These days, no one’s too young to be a radical troublemaker.
Baby Ho Chun-yan was supposed to visit Macau with his parents on Friday, Dec. 19. Ho’s dad even brought his camcorder to film the one-year-old boy at the famous Ruins of St. Paul’s, which is lighted up for Christmas.
But baby Ho and his parents, all Hong Kong residents, never made it pass Macau customs. The trio were held in an interrogation room for about an hour before receiving notification that baby Ho had to stay in Hong Kong because he is an “internal security threat to Macau.”
“I’m sure my kid’s dangerous! He doesn’t even know how to walk!” Mr. Ho told Hong Kong publication Apple Daily, adding that the ban was “ridiculous.”
Baby Ho wasn’t the only one barred from entering Macau that day, the 15th anniversary of the region’s return to China. A number of regular Hongkongers also found themselves in the customs interrogation room before being turned back to Hong Kong, Apple Daily reports.
As it turns out, these Hongkongers either have the same name or a similar sounding name to prominent Hong Kong pro-democracy supporters.
For instance, Baby Ho’s Chinese name is identical to Albert Ho, a long-time pan-democratic lawmaker and a participant of the recent Umbrella Movement protests. Albert Ho was arrested at the Admiralty protest site when it was cleared on Dec. 15.
An 80-year-old man named Chan Wai-yip — written in the same characters as People Power pan-democrat Albert Chan — was considered an “internal threat to Macau” and had to leave, according to Ming Pao.
This farcical ban is revealing of the Chinese regime’s Hong Kong democracy paranoia, which stems from the recent 79-day long Occupy protests.

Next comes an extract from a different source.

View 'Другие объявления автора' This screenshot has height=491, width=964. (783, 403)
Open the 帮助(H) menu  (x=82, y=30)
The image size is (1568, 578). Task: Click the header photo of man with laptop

However, this is not the first time Hongkongers have been prevented from leaving their city. On Nov. 15. three Hong Kong Federation of Students members were denied entry into China. They wanted to petition Chinese premier Li Keqiang for fuller democracy in Hong Kong.
Beijing also reportedly blacklisted 500 students who participated in the Umbrella Movement and other pro-democracy activities. A handful of low-key student protesters tried to cross the borders to test the ban and were refused entry into the mainland after being held by customs police for four hours.
And when Xi Jinping visited Macau for the 15th anniversary China return celebrations, fourteen actual pro-democracy activists from the League of Social Democrats and People Power who wanted to give Xi a letter demanding true universal suffrage were refused entry, Radio Television Hong Kong reports.
To top it off, baby Ho Chun-yan, age 1, and numerous others were also blacklisted — for being the namesakes of Hong Kong’s democracy advocates.